Exercise data:
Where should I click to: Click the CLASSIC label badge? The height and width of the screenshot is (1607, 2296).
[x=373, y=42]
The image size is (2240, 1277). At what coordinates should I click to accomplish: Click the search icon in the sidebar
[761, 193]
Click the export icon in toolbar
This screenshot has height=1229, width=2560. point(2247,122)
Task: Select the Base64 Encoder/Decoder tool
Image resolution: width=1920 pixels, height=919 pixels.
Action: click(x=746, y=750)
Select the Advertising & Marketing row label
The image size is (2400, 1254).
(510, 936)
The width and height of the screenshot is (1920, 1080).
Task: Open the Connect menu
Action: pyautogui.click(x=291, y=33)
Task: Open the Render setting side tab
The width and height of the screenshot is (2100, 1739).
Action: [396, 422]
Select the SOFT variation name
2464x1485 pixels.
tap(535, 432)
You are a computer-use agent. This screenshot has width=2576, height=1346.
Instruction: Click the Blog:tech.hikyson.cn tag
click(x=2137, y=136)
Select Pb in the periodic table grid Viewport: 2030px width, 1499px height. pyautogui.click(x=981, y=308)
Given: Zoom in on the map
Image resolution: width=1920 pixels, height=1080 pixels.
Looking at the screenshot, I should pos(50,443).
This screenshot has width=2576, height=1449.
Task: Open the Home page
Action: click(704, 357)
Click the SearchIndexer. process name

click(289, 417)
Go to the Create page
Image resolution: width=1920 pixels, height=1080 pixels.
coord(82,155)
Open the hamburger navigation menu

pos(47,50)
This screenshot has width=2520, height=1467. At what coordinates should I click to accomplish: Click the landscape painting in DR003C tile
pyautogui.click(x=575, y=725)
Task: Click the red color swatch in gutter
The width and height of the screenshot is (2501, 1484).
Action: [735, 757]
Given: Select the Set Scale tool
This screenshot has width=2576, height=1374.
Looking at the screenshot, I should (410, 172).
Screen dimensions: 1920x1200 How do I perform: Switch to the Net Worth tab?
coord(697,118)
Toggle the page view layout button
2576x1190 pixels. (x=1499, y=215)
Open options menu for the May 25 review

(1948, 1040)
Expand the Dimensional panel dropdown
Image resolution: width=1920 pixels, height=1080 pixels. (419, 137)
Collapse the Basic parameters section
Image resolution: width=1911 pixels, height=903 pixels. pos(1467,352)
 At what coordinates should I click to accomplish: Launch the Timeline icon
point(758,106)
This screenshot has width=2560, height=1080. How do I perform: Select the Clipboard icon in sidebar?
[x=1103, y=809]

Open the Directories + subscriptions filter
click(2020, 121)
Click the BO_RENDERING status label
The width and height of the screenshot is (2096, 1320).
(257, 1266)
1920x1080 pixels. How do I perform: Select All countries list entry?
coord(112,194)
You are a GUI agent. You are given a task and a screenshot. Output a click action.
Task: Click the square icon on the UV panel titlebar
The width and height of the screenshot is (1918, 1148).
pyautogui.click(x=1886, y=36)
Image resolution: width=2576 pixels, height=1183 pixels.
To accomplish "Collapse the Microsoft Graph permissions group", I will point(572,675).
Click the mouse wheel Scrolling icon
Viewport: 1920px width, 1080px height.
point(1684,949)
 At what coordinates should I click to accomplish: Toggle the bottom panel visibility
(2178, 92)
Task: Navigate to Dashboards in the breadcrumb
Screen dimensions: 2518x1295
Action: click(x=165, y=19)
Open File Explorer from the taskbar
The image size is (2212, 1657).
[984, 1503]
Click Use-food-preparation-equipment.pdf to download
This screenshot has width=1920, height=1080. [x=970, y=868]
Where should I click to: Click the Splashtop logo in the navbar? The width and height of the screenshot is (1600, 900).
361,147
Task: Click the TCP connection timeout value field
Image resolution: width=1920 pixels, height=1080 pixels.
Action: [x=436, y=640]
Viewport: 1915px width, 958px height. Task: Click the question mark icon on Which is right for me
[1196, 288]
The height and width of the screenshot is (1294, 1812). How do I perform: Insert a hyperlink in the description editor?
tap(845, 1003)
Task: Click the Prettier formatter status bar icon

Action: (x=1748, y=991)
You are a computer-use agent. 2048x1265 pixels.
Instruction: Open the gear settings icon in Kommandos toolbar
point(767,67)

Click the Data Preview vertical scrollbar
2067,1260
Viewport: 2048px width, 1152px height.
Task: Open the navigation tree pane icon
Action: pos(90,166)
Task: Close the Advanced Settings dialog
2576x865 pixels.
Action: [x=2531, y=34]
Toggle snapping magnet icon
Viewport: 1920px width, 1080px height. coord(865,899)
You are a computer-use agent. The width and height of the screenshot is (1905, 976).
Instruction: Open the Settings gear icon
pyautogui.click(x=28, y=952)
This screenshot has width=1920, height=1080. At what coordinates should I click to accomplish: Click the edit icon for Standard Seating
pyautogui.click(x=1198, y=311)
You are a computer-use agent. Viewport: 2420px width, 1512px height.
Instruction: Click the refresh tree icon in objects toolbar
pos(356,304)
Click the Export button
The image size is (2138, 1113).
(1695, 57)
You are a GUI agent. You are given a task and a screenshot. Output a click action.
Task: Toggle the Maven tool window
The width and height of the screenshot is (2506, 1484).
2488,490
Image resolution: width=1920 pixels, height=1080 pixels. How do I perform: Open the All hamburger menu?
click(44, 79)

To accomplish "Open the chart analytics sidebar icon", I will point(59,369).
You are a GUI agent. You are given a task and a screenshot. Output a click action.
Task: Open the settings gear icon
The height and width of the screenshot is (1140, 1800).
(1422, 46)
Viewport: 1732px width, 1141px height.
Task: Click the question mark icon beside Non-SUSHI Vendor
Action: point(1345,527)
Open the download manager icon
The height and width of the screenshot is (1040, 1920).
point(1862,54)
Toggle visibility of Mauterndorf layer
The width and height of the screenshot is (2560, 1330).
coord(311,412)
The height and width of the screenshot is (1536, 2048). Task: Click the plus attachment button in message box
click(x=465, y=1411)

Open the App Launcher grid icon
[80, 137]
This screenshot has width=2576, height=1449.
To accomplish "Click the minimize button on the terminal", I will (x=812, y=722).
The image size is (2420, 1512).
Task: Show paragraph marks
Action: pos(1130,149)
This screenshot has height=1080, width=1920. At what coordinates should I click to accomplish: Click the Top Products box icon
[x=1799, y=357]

Directions: Where the word "computer" appears in a line of the entries, copy that line.

Answer to the exercise:
You are a computer-use agent. This screenshot has width=2576, height=1346.
You are a computer-use agent. 2048x1265 pixels.
You are a computer-use agent. The width and height of the screenshot is (1905, 976).
You are a computer-use agent. Viewport: 2420px width, 1512px height.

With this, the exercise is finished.